» **EXCERPT TO READ**
Feature Article of Wednesday, 12 October 2011
Columnist: Coffie, Emmanuel Dela
The industrial action embarked upon by the Ghana Medical Association (GMA) can best be described as an illegality. No matter the justifications, the strike action has no basis in law and we must all condemn this illegal strike without fear or favour.
The Labour Act No 651 of 2003 allows for the apprehension of industrial disputes and sets out procedures for resolution of such disputes including arbitration. Section 153 encourages the parties to negotiate in good faith to reach a settlement using their own procedures agreed upon in CBAs or contracts of employment. If the parties cannot settle within 7 days, either or both parties may refer the dispute to the new 7-person National Labour Commission, whose prime function is to facilitate settlement of industrial disputes. Under section 154, the Commission can encourage the parties to try to settle again, using the services of a Commission-appointed mediator. If at the end of mediation (maximum 3 days) there is no settlement, the mediator declares the dispute unresolved and refers it to the Commission. At that stage, with the consent of the parties, the Commission may refer it to an arbitrator or arbitration panel, which has 7 days to settle it after notification of the hearing to the parties. The decision must be communicated to the parties in writing within 72 hours of being made. Where the dispute remain unsettled at the end of arbitration or the parties refuse to refer to voluntary arbitration, either party may give 7 days notice of intension to strike or lockout (s. 159). Special procedures for compulsory arbitration apply to essential services (s.162) and industrial action there is prohibited (s. 163). Section 175 defines essential services as “areas in an establishment where an action could result in a particular or total loss of life or pose a danger to public health and safety and such other services as the Minister [for Labour] may by Legislative Instrument determine.” The Commission’s awards in compulsory arbitration cases must be immediately published in the Gazette; they are final and binding, unless challenged, within 7 days, in the Court of Appeal on a point of law (s. 167).
Have the striking doctors exhausted these with the labor commission? Why not exhaust all the legal avenues as per the labour commissions act? Is it fair to conclude that Ghanaian doctors in general are greedy?
The fact that Ghanaian doctors are greedy and selfish is beyond doubt. But I never imagined that they could take their gluttonous self-indulgence to such lows by not going for arbitration before embarking on the industrial action. These doctors upon their education have no shame and do not realize that they are breaking the law. Who in a negotiation holds a gun pointing to the head of his employer? Other health professionals should be able to read in between the lines and see that these doctors are greedy lots and want the best for themselves alone. Listening to the Ghana Medical Association boss, you could see that these doctors are full of greed. They must be told that they are not the only professionals in Ghana and that everybody is equally important in this country. I suspect these doctors are hiding under some political cloak to cause mischief. Will they be happy if one day the police and the prison authorities go on strike and unleashed the criminals on us? Will they be in a position to even enjoy their money?

» **SUPPLIED MATERIAL**
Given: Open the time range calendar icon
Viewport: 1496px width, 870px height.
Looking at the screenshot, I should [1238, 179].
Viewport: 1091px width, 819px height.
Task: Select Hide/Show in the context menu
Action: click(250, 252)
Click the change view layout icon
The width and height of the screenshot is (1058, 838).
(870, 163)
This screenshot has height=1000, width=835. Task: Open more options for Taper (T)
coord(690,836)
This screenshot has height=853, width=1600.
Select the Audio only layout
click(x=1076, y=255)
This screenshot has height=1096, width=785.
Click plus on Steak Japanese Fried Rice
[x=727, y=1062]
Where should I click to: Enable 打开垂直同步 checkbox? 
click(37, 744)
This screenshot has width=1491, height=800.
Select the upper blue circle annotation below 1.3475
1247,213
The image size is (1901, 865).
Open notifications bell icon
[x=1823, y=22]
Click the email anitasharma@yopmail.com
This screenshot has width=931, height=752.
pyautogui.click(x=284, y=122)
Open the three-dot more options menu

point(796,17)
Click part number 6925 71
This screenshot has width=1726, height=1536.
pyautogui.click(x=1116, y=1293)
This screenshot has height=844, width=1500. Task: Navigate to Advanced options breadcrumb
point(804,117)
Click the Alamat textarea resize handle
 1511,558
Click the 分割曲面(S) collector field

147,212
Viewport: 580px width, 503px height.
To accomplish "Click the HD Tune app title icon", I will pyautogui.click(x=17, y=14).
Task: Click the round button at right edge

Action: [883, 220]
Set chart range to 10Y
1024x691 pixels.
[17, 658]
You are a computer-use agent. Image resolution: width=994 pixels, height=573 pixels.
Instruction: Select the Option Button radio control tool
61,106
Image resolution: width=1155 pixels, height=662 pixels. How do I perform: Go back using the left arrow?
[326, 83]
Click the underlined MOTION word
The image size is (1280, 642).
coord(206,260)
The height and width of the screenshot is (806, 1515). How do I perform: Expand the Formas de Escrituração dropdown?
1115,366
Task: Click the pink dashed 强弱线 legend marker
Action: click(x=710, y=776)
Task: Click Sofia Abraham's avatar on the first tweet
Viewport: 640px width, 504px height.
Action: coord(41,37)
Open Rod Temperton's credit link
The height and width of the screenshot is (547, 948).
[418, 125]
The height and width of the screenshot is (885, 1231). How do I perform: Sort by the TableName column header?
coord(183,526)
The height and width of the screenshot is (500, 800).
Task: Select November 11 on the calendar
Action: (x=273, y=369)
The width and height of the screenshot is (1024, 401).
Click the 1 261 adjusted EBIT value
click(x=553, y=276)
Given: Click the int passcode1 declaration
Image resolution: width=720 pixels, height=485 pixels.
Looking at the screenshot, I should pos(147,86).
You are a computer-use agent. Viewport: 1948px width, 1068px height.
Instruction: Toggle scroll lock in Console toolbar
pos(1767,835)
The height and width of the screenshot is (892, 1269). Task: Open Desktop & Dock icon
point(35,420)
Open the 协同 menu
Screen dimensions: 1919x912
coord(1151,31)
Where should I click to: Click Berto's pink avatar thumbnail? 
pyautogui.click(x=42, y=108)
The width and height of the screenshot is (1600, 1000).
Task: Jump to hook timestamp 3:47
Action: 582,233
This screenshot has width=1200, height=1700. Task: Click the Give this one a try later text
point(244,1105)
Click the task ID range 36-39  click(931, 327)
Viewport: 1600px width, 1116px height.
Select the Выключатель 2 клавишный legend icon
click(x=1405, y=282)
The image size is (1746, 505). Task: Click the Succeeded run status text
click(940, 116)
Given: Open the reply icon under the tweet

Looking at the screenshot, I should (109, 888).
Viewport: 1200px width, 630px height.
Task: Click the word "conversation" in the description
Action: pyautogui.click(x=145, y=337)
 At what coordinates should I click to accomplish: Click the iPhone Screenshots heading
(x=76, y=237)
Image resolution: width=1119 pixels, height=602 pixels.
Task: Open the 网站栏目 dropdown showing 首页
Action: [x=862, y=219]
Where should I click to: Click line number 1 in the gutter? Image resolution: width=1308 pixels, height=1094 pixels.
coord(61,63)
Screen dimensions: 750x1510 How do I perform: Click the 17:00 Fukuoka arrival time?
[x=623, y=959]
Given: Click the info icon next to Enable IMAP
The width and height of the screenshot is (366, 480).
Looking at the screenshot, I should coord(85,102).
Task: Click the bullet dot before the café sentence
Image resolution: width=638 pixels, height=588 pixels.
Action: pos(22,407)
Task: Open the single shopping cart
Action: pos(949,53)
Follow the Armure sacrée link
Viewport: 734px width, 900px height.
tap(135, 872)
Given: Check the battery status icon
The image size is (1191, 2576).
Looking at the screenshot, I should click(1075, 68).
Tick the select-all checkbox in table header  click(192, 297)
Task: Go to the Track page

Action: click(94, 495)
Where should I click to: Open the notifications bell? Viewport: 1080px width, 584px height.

» **ACTIVITIES**
a) Copy the stretch from "Have the striking" through "general are greedy?" from the article on the doctors' strike above, word for word.
b) Using the article on the doctors' strike above, answer these:
(i) Which association embarked on the industrial action?
(ii) How many people make up the National Labour Commission?
(iii) Which two groups does the writer imagine going on strike and unleashing criminals?

» **SOLUTIONS TO THE EXERCISE**
a)
Have the striking doctors exhausted these with the labor commission? Why not exhaust all the legal avenues as per the labour commissions act? Is it fair to conclude that Ghanaian doctors in general are greedy?

b)
(i) The Ghana Medical Association (GMA)
(ii) Seven
(iii) The police and the prison authorities